Article L5422-18 of the Public Health Code lists all infringements that can lead to a financial penalty. Among this list, we can find, for example:

• Any advertising of a medicinal product that has not obtained marketing authorisation or registration;
• Any advertising made to the public or to healthcare professionals which has not obtained a visa or which is made despite the suspension or withdrawal of the visa;
• Any advertisement made to the public for a medicinal product subject to medical prescription or reimbursable by compulsory health insurance schemes;

Removal from the list of reimbursable medicines

Pursuant Article R. 163-7 of the Social Security Code, deletion from the register of reimbursable medicines may be ordered by the Minister of Health and Prevention when either:

• Advertising is made to the general public for a medicinal product subject to medical prescription or reimbursable or whose marketing authorisation contains a restriction on advertising ; or,
• Advertising aimed at healthcare professionals that does not include the information required by law, does not comply with good practice with regard to valid medical references or does not mention indications giving entitlement to reimbursement or reimbursement of costs.

Criminal sanctions

The Public Health Code sets penalties for violation of inducement related rules and especially criminal co-liability for both the giver and the receiver in ‘anti-gift’ law related cases.
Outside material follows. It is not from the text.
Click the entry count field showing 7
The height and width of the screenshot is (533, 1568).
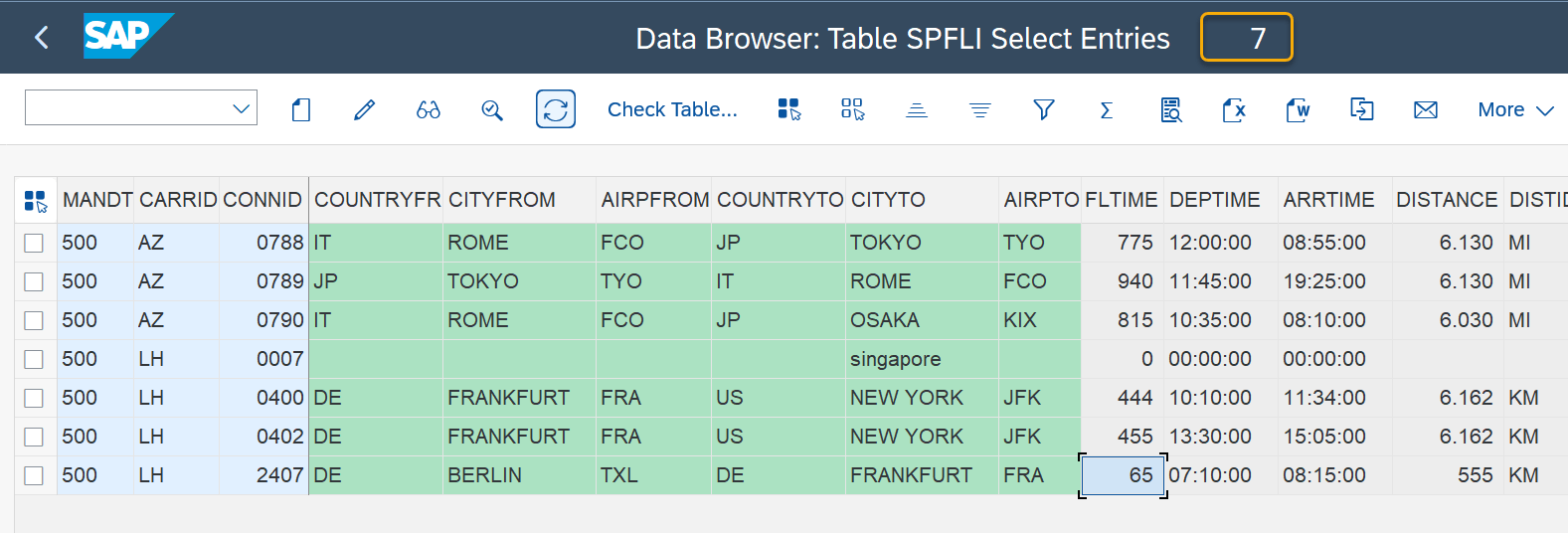click(1247, 38)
For the provider, the principal penalty can reach up to 2 years’ imprisonment, €150,000 fine and the fine may be increased to 50% of the expenses incurred for the practice constituting the offence. Complementary penalties can also be pronounced.

For the receiver, the principal penalty can reach up to 1 year imprisonment and €75,000 fine.
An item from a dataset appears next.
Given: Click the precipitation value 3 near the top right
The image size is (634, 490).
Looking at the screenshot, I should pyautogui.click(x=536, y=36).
Complementary penalties and disciplinary sanctions are also possible.

Should a company fail to declare their link of interest with a healthcare professional or any person legally able to receive an advantage, by knowingly failing to draw up or amend a declaration of interests in order to update the data contained therein, or providing false information that undermines the truthfulness of the declaration, a fine of €30,000 shall be imposed.

Procedures before the ANSM, or the healthcare professionals’ orders come first. Should these authorities identify a breach made by a pharmaceutical company, it first leads to an investigation and then the company first could comply with its obligations. If the breach persists, the Authority is entitled to refer the matter to the Courts.

A DGCCRF (Directorate-General for Competition, Consumer Affairs and Fraud Control) investigation launched in 2021 led to the penal sanctioning, to the sum of €6.6 million, of illegal practices by a medical devices group, which unduly offered several dispensing pharmacists more than €55 million in gifts.

Following the searches ordered by the Dijon public prosecutor’s office, a plea of guilty (CRPC) was heard and approved on 27 January 2023. These resulted in the confiscation of more than €5.4 million via a criminal seizure, and the imposition of two fines totalling €1.125 million.

In its press release of 27 January 2023, the DGCCRF pointed out that the investigation is continuing with the pharmacists involved.

There is also a trend in case law stating that the violation of legal and regulatory obligations, which was initially defined as the illegal advertising of medicines is now recognised by the courts as an act of unfair competition.